▸ **WHAT NEEDS TO BE DONE**: If a line in the data below contains the word "computer", copy it out.

[Records from a collection]

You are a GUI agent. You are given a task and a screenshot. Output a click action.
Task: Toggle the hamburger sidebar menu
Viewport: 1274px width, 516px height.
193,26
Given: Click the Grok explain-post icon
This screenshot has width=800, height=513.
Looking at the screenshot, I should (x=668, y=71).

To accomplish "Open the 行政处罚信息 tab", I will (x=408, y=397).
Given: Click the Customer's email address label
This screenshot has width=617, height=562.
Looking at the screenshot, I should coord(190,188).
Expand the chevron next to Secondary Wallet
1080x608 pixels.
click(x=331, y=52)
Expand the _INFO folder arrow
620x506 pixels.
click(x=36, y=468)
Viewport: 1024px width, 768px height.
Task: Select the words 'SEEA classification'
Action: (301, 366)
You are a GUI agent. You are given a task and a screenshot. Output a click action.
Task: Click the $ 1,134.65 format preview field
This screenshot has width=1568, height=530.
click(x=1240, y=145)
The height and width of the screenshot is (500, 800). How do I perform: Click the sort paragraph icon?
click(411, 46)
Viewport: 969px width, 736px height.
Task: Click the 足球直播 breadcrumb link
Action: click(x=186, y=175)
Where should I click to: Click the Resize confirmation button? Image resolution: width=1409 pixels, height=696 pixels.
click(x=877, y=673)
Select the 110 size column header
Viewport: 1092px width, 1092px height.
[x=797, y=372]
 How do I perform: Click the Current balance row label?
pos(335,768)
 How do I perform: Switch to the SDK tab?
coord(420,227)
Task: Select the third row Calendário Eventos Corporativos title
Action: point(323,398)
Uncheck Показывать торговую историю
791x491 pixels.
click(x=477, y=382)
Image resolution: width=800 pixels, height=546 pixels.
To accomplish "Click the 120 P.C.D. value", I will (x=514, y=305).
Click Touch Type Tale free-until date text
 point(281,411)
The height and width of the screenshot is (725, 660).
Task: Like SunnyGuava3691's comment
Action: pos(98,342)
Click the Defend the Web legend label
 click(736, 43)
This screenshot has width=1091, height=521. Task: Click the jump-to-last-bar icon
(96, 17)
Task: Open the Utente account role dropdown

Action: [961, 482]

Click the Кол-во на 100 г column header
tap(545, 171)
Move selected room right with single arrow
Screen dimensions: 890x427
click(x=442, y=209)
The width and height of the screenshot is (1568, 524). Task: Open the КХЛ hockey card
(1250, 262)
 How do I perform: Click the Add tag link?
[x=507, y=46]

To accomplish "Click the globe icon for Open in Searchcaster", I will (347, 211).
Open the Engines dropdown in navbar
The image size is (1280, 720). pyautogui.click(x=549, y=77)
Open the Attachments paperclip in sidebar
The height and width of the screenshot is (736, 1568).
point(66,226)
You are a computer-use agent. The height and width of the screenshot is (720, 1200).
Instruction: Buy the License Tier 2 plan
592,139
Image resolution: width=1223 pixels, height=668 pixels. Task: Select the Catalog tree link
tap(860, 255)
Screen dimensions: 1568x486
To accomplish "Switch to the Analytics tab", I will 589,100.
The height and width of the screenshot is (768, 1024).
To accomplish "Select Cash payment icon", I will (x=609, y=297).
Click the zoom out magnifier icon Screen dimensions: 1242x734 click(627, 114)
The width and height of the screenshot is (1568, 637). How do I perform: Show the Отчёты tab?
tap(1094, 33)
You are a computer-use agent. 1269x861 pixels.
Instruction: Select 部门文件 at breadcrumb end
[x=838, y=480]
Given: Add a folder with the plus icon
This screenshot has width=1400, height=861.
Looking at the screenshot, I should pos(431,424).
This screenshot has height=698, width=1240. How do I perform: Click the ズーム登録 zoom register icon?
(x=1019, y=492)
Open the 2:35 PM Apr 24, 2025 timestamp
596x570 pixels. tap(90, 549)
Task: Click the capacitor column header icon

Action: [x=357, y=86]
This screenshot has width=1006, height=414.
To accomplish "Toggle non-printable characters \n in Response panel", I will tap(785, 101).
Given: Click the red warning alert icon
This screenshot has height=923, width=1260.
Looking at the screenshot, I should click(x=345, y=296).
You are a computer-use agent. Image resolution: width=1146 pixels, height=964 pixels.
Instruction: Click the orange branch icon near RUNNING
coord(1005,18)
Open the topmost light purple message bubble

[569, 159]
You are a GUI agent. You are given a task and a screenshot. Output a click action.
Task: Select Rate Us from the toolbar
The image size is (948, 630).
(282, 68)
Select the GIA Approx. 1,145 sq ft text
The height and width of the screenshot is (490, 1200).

▸ **SOLUTION**:
You are a computer-use agent. The height and width of the screenshot is (720, 1200).
You are a computer-use agent. 1269x861 pixels.
You are a computer-use agent. Image resolution: width=1146 pixels, height=964 pixels.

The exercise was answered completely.